What the task requires — Would you set down every line of the data below exactly as it reads?

===== Records shown =====

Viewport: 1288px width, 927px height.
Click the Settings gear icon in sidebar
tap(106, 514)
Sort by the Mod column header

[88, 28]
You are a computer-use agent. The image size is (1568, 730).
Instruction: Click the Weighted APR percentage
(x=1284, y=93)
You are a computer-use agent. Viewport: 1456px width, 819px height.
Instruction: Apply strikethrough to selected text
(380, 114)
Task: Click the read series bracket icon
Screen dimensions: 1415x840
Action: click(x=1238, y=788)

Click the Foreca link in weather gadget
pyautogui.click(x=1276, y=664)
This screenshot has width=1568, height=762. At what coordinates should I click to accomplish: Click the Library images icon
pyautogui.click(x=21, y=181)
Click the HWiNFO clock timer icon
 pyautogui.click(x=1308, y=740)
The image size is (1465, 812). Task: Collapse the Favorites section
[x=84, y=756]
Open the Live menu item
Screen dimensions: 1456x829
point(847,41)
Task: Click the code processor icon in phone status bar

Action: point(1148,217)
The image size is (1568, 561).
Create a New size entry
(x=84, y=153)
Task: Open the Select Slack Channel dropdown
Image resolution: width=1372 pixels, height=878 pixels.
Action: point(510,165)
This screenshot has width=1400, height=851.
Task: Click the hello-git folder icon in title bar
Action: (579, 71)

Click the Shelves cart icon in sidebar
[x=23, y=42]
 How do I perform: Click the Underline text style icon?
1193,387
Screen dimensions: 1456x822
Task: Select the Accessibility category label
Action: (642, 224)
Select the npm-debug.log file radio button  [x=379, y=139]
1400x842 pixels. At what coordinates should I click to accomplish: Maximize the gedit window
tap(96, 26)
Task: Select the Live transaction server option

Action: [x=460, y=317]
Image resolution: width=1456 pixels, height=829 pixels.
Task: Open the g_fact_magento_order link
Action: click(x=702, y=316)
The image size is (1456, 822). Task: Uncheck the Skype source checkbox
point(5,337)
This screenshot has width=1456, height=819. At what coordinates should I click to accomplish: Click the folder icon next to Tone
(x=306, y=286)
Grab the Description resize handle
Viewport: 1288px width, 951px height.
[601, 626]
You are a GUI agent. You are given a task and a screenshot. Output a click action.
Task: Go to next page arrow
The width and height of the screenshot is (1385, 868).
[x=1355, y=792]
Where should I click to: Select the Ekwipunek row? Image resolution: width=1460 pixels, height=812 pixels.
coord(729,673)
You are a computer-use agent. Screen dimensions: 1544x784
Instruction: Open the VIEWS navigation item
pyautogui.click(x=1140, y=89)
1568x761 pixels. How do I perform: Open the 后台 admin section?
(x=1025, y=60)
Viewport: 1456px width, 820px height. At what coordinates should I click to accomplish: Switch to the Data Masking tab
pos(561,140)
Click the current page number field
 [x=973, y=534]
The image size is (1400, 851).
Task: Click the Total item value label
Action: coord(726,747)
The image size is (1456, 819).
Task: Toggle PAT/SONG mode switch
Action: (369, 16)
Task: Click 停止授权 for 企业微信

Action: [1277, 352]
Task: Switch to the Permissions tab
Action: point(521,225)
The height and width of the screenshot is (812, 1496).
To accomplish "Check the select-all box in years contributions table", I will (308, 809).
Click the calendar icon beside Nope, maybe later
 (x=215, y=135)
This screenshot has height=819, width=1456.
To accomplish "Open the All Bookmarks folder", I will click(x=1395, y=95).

=====

Expected output —
Viewport: 1288px width, 927px height.
Click the Settings gear icon in sidebar
tap(106, 514)
Sort by the Mod column header

[88, 28]
You are a computer-use agent. The image size is (1568, 730).
Instruction: Click the Weighted APR percentage
(x=1284, y=93)
You are a computer-use agent. Viewport: 1456px width, 819px height.
Instruction: Apply strikethrough to selected text
(380, 114)
Task: Click the read series bracket icon
Screen dimensions: 1415x840
Action: click(x=1238, y=788)

Click the Foreca link in weather gadget
pyautogui.click(x=1276, y=664)
This screenshot has width=1568, height=762. At what coordinates should I click to accomplish: Click the Library images icon
pyautogui.click(x=21, y=181)
Click the HWiNFO clock timer icon
 pyautogui.click(x=1308, y=740)
The image size is (1465, 812). Task: Collapse the Favorites section
[x=84, y=756]
Open the Live menu item
Screen dimensions: 1456x829
point(847,41)
Task: Click the code processor icon in phone status bar

Action: point(1148,217)
The image size is (1568, 561).
Create a New size entry
(x=84, y=153)
Task: Open the Select Slack Channel dropdown
Image resolution: width=1372 pixels, height=878 pixels.
Action: point(510,165)
This screenshot has width=1400, height=851.
Task: Click the hello-git folder icon in title bar
Action: (579, 71)

Click the Shelves cart icon in sidebar
[x=23, y=42]
 How do I perform: Click the Underline text style icon?
1193,387
Screen dimensions: 1456x822
Task: Select the Accessibility category label
Action: (642, 224)
Select the npm-debug.log file radio button  [x=379, y=139]
1400x842 pixels. At what coordinates should I click to accomplish: Maximize the gedit window
tap(96, 26)
Task: Select the Live transaction server option

Action: [x=460, y=317]
Image resolution: width=1456 pixels, height=829 pixels.
Task: Open the g_fact_magento_order link
Action: click(x=702, y=316)
The image size is (1456, 822). Task: Uncheck the Skype source checkbox
point(5,337)
This screenshot has width=1456, height=819. At what coordinates should I click to accomplish: Click the folder icon next to Tone
(x=306, y=286)
Grab the Description resize handle
Viewport: 1288px width, 951px height.
[601, 626]
You are a GUI agent. You are given a task and a screenshot. Output a click action.
Task: Go to next page arrow
The width and height of the screenshot is (1385, 868).
[x=1355, y=792]
Where should I click to: Select the Ekwipunek row? Image resolution: width=1460 pixels, height=812 pixels.
coord(729,673)
You are a computer-use agent. Screen dimensions: 1544x784
Instruction: Open the VIEWS navigation item
pyautogui.click(x=1140, y=89)
1568x761 pixels. How do I perform: Open the 后台 admin section?
(x=1025, y=60)
Viewport: 1456px width, 820px height. At what coordinates should I click to accomplish: Switch to the Data Masking tab
pos(561,140)
Click the current page number field
 [x=973, y=534]
The image size is (1400, 851).
Task: Click the Total item value label
Action: coord(726,747)
The image size is (1456, 819).
Task: Toggle PAT/SONG mode switch
Action: (369, 16)
Task: Click 停止授权 for 企业微信

Action: [1277, 352]
Task: Switch to the Permissions tab
Action: point(521,225)
The height and width of the screenshot is (812, 1496).
To accomplish "Check the select-all box in years contributions table", I will (308, 809).
Click the calendar icon beside Nope, maybe later
 (x=215, y=135)
This screenshot has height=819, width=1456.
To accomplish "Open the All Bookmarks folder", I will click(x=1395, y=95).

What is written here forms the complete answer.